Se cree que el Thangka tibetano se concibió inicialmente como la inscripción del código de conducta sugerido por el creador de la filosofía budista, Gautama Buddha. Los practicantes budistas creen que los Thangka rebosan de energía y pueden atraer cambios positivos para su dueño. En toda Asia, los Thangka se utilizan como un medio espiritual para atraer riqueza y abundancia, así como protección contra energías negativas.

Los Thangka a menudo incluyen la geometría sagrada con el fin de lograr una perfecta estética y geometría, lo que contribuye a crear un espacio sagrado en el hogar.
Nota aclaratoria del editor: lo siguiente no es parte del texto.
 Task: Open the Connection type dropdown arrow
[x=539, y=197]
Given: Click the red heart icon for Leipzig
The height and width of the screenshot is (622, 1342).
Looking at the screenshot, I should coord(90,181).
Hay diversas filosofías y estudios sobre el flujo y el movimiento de energía dentro de un espacio y sobre cómo éstos pueden controlarse para que acarreen los mayores beneficios para las personas. Entre ellos está el Feng Shui, que es una antigua ciencia china que ensalza la armonía y la prosperidad. Sugiere que una de las mejores maneras de eliminar las energías negativas y de reforzar las energías positivas a nuestro alrededor consiste en poseer la obra de arte adecuada.

 

Otras filosofías secundan tal creencia, como la india Vastu Shastra y la japonesa Wabi Sabi, que apuntan a que la pintura correcta trae armonía a las vidas de las personas al mejorar el espacio donde pasan la mayor parte de su tiempo. Además, la pintura utilizada para hacer un Thangka de primera calidad se deriva de cristales, materiales vegetales y minerales preciosos y semipreciosos, como perlas, corales, lapislázuli, cinabrio, azufre, azurita, malaquita, etc. Estas sustancias naturales destacan por su poder y sus propiedades curativas, y ayudan a mejorar el flujo positivo de energía dentro de un espacio.
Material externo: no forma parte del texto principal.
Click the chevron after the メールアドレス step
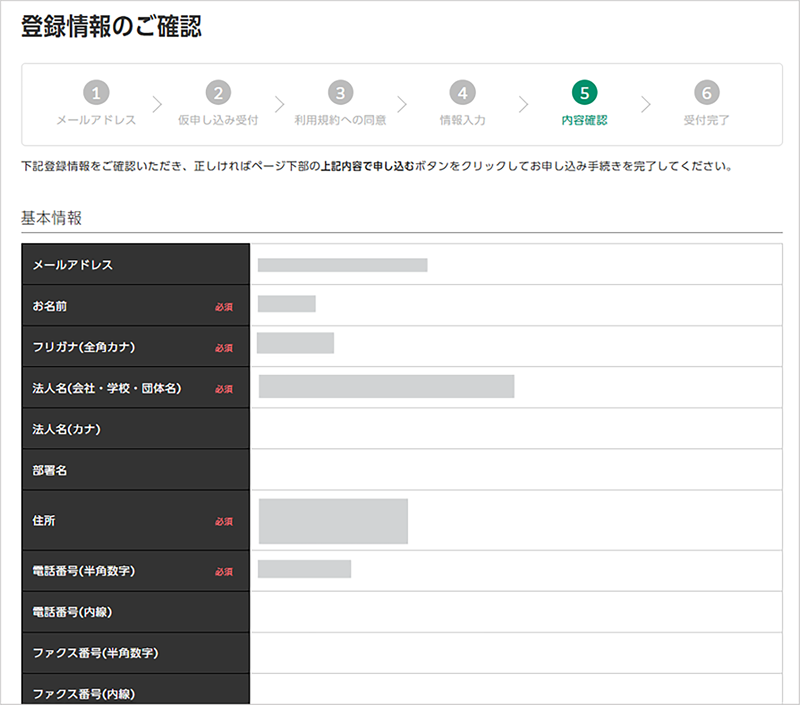800x705 pixels. (x=157, y=104)
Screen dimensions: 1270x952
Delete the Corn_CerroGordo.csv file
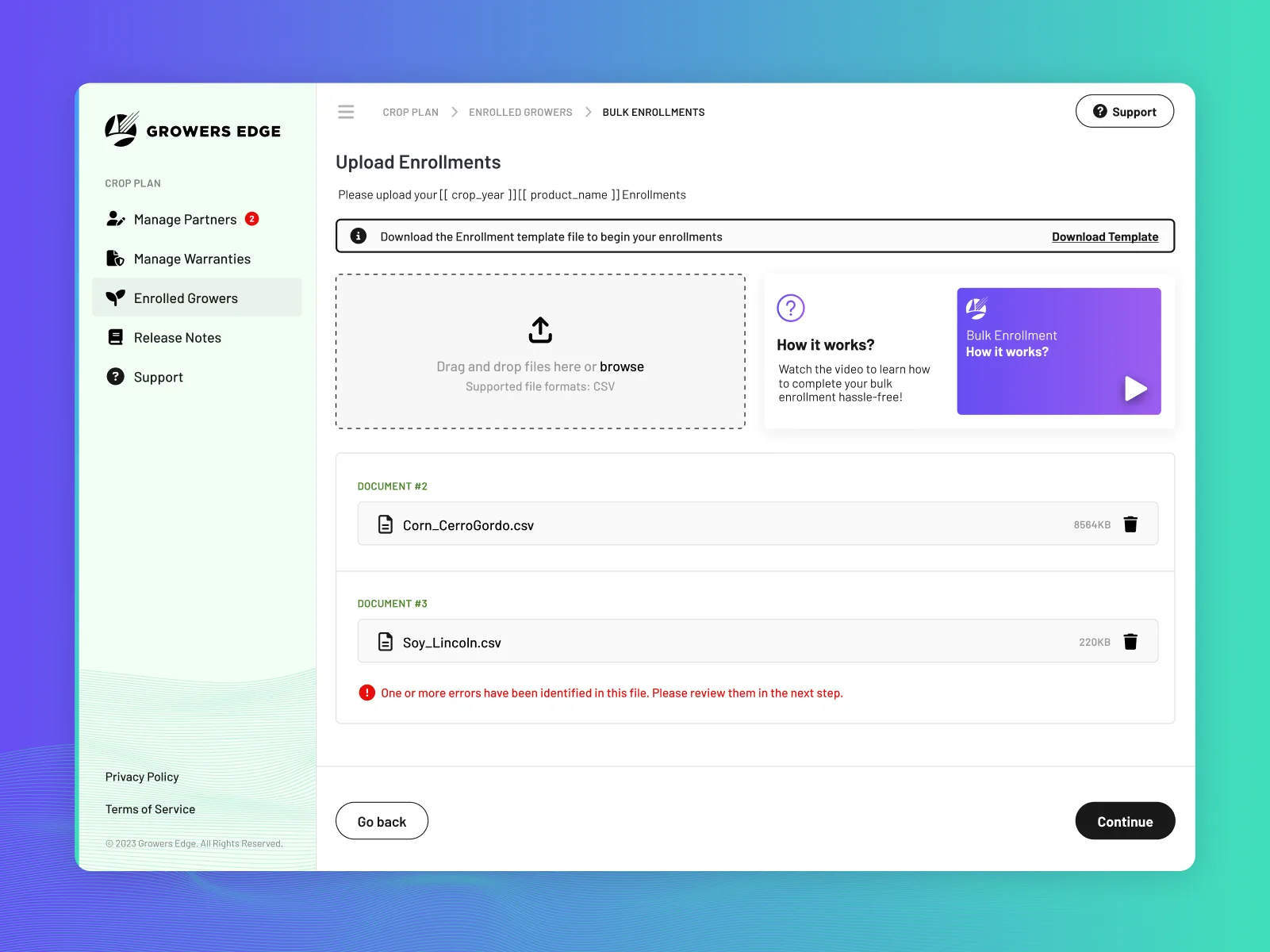pyautogui.click(x=1130, y=524)
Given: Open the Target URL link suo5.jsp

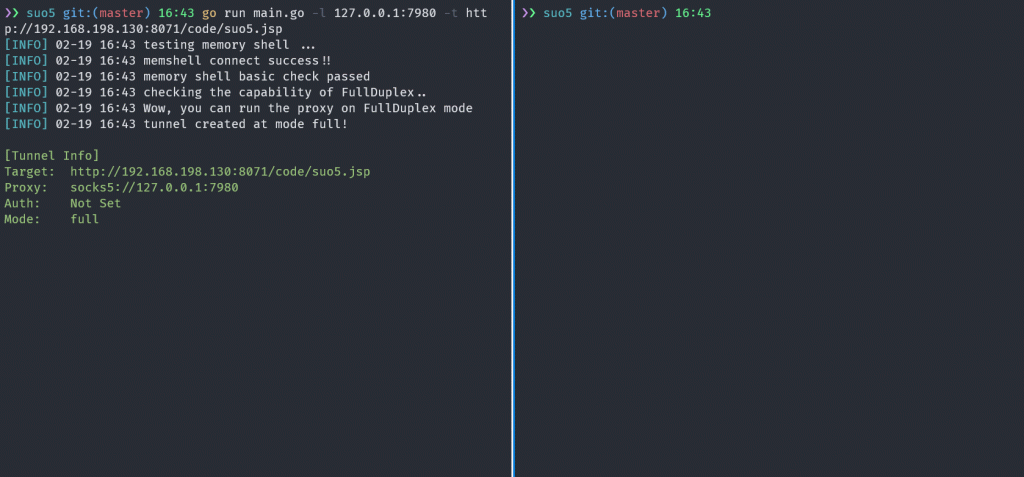Looking at the screenshot, I should pyautogui.click(x=220, y=172).
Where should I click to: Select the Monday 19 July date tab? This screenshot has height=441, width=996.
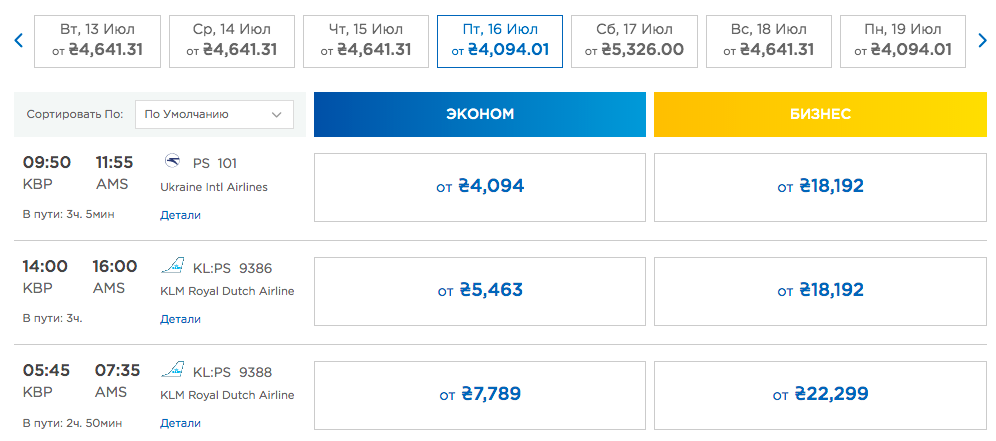[x=902, y=41]
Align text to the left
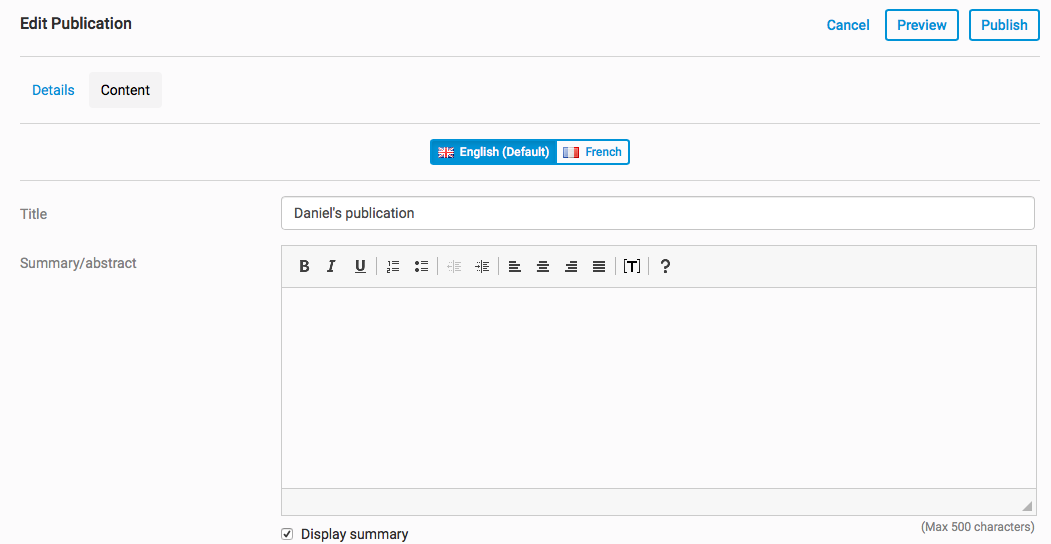 pos(515,266)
La creación de un Thangka es en sí misma una práctica meditativa. La intención con la que se crea es esencial. Los artistas no pintan en los días que sienten que su mente no está tranquila y pura. Ésto refuerza la mentalidad positiva que existe en la pintura. Una gran diferencia entre el arte tradicional tibetano y otras formas de arte es la motivación. Desprovistos de ego, muchos artistas de los Thangka no firman sus pinturas, ya que creen firmemente que su ego no debería estar presente en las imágenes sagradas.

Los planos de las deidades se basan en medidas sagradas registradas en las escrituras antiguas. Siguiendo esta tradición, los artistas que crean estas pinturas espirituales actúan como medio para que las deidades beneficien a los propietarios de los Thangka.

¡Cualesquiera que sean sus creencias, un bello Thangka no dejará de ser una impresionante adición decorativa para cualquier casa!